Investing.com – Citi Research has become more bearish on risks, recommending selling any rallies.
At 07:00 ET (11:00 GMT), the EUR/USD pair was up 0.1% at $1.0926, after falling about 0.3% over the past week.
The U.S. central bank signaled last month that it had become more bearish on risks, noting that volatility tends to move mechanically higher as the U.S. election approaches, as well as concerns that the U.S. is headed for recession. The release of nonfarm payrolls data has accelerated that view as markets repriced in the possibility of a sharp downturn.
This initially led to safe haven FX outperformance and triggered a sell-off of congested carry positions. Last week saw a reversal as higher-yielding FX currencies (AUD, CAD, NOK, NZD) outperformed and lower-yielding currencies (JPY, CHF) lagged.

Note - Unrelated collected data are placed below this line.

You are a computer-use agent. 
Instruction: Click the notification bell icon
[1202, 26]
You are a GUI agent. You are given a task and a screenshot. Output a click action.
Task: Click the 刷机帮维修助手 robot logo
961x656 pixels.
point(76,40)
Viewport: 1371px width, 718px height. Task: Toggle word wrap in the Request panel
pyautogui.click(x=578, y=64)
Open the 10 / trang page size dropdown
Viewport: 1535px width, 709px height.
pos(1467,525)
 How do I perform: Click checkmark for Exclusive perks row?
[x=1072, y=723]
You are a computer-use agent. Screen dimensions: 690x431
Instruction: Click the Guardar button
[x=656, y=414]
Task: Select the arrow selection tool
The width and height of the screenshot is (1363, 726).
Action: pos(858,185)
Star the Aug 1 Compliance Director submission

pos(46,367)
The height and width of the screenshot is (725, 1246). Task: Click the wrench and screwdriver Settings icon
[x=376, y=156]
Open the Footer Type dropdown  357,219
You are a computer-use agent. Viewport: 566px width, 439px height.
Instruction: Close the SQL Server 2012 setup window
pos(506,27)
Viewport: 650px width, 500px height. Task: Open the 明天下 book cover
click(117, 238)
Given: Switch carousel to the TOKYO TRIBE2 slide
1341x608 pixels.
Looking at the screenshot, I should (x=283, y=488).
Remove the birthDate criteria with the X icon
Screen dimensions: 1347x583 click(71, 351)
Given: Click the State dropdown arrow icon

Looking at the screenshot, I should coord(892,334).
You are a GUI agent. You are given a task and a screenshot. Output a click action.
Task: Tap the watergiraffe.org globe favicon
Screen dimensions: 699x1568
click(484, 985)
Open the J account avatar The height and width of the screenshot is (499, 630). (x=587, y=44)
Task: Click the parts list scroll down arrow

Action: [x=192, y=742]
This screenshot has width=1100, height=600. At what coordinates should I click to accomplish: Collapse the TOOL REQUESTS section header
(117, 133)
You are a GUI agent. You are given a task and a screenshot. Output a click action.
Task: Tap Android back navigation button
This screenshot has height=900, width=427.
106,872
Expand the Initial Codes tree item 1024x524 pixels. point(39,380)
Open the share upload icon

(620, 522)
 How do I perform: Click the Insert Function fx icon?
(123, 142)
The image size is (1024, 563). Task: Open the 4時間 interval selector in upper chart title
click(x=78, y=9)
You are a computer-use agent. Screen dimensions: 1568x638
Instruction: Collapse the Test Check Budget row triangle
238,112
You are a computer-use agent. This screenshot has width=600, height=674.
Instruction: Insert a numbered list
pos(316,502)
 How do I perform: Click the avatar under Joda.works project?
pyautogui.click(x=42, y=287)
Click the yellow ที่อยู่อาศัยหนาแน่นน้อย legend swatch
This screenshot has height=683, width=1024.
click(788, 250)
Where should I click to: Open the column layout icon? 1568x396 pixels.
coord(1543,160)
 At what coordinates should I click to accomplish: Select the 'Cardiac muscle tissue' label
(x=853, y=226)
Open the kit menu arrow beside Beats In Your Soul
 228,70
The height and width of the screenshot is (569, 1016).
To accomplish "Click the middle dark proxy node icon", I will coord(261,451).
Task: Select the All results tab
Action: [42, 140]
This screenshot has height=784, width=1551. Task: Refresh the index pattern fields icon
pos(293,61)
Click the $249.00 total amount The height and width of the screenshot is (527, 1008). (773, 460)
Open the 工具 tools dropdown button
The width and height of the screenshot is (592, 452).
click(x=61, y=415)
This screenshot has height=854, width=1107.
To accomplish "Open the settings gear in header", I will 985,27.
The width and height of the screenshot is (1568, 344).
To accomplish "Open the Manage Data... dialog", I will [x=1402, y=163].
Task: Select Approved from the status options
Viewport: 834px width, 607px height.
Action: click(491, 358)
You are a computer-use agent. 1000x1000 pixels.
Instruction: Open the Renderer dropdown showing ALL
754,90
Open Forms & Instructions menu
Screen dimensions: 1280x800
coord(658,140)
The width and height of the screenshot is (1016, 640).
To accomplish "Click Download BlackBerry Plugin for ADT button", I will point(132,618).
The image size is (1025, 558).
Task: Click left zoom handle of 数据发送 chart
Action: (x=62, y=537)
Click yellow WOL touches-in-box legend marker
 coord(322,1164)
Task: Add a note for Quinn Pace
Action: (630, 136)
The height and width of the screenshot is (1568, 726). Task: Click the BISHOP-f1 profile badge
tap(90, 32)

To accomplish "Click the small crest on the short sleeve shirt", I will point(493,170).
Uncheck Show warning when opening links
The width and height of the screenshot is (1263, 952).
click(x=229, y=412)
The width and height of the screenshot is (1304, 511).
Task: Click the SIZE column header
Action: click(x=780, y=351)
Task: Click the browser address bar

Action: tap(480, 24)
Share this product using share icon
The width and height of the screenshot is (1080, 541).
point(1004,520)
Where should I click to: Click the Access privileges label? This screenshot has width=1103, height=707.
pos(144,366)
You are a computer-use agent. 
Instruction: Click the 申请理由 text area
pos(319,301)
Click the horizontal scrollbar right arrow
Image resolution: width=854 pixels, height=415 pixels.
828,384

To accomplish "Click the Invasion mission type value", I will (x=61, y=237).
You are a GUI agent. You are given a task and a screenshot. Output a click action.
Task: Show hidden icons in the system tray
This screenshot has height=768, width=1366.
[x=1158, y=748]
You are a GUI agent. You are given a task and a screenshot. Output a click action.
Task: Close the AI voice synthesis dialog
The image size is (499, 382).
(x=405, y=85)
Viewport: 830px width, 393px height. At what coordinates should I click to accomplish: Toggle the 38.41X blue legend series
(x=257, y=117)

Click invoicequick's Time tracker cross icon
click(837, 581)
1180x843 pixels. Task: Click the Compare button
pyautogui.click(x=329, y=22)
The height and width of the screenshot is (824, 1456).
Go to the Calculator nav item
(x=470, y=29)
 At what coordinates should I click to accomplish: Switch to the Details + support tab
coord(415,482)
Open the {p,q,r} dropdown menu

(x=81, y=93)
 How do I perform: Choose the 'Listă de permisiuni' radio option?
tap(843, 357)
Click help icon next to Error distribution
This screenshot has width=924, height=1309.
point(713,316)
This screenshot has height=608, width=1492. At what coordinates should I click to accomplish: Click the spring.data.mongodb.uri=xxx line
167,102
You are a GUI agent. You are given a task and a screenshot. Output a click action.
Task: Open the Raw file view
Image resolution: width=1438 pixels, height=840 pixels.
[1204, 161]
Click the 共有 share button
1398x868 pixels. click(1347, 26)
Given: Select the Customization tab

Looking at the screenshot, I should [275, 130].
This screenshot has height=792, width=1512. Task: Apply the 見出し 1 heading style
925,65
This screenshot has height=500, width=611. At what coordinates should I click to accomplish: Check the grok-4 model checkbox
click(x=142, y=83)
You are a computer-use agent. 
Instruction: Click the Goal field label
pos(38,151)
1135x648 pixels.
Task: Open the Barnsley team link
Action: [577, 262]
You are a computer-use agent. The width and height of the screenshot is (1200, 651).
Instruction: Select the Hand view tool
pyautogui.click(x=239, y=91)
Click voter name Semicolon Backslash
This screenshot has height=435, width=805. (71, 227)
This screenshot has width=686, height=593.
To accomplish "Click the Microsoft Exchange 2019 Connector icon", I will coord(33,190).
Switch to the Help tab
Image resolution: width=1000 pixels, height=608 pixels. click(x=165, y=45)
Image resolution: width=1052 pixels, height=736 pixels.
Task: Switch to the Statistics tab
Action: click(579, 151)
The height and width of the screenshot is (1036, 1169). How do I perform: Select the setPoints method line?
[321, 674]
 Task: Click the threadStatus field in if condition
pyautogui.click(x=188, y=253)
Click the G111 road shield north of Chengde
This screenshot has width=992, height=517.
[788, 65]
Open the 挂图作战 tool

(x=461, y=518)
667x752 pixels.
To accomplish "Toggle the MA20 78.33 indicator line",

Citi confirmed that the G10 FX market will continue to trade according to risk sentiment.
“Markets have reached a turning point where the trading environment has become increasingly tactical and the catalytic focus has shifted from inflation to the labor market and growth,” Citi analysts said in an Aug. 12 note.
“The latter suggests that U.S. retail sales and initial claims will be more important in the risk backdrop than next week’s U.S. CPI,” Citigroup added, adding that “more clarity is expected in the coming weeks.”
Citibank has revised its call for the Fed and expects 125 basis points of cuts through the end of the year. With markets pricing in cuts of around 100 basis points over this period, this creates an asymmetric repricing until further signs of stability emerge.
“We emphasize here that a dovish repricing based on non-linear labor market weakness (USD+) is not the same as a dovish repricing based on a confirmation of deflation (USD-). The USD has clearly underperformed during this latest bout of risk aversion, but we remain bullish and are willing to sell any EUR/USD rallies towards 1.10.”